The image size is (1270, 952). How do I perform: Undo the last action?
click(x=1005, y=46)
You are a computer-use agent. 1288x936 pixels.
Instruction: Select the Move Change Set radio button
....
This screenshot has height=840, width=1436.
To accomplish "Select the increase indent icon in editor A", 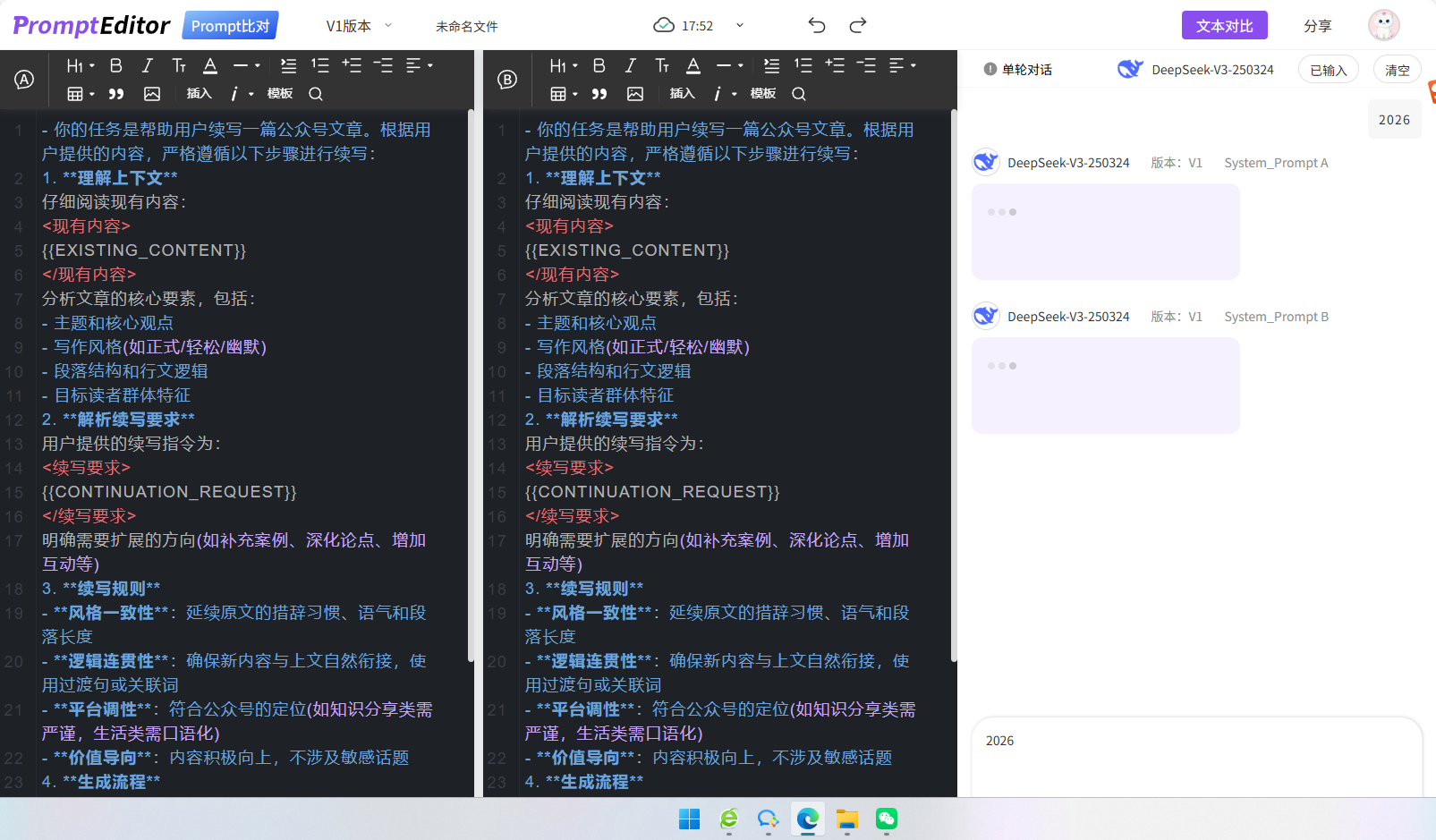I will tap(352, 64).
....
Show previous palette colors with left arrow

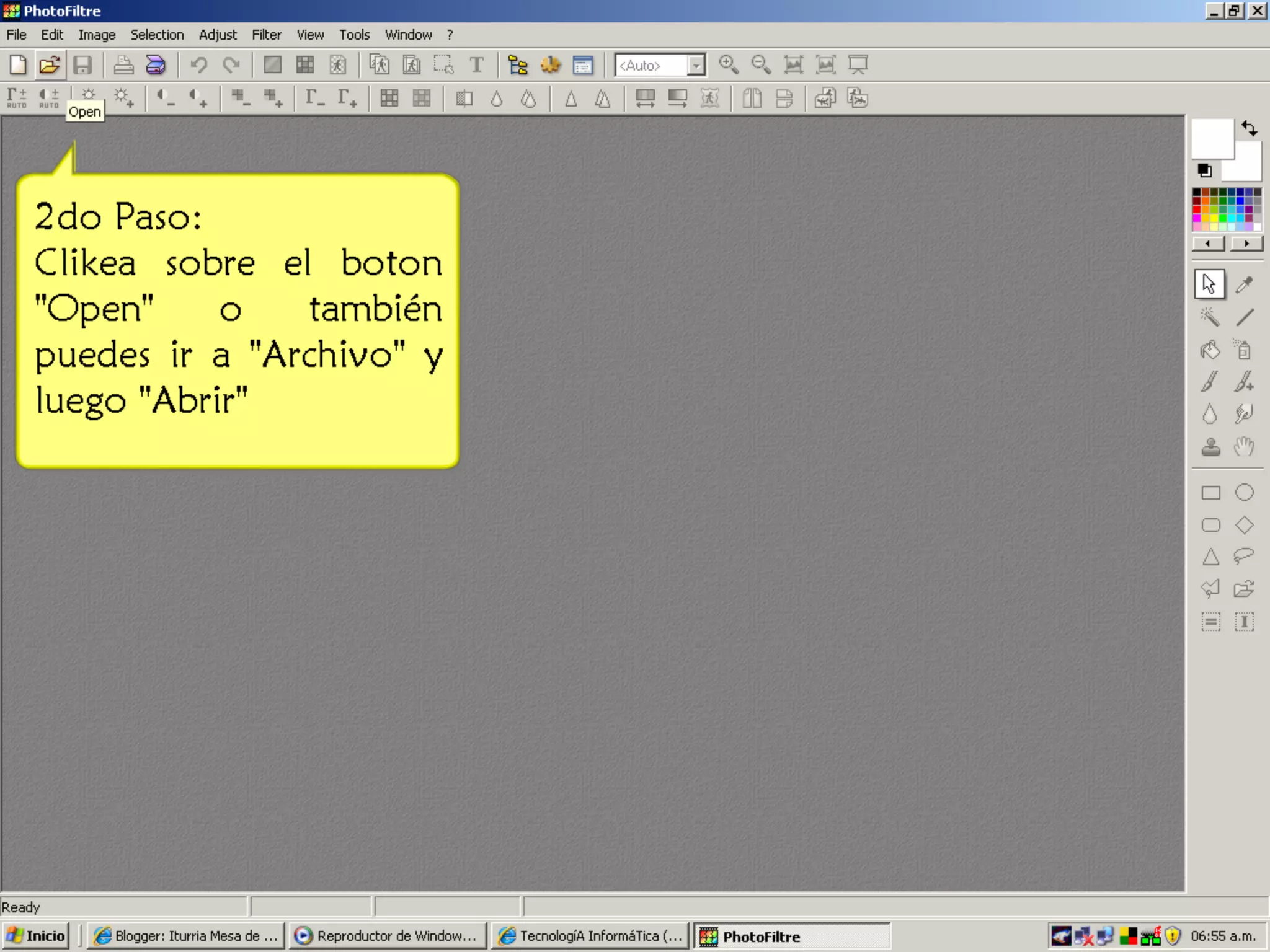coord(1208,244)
....
What you return must be an exact retyping of the lines above starting at the line with "The image size" and ending at the line with "Instruction: Select the", and nothing besides.

◆ **Output of the exercise**
The image size is (1270, 952). How do I perform: Undo the last action?
click(x=1005, y=46)
You are a computer-use agent. 1288x936 pixels.
Instruction: Select the Move Change Set radio button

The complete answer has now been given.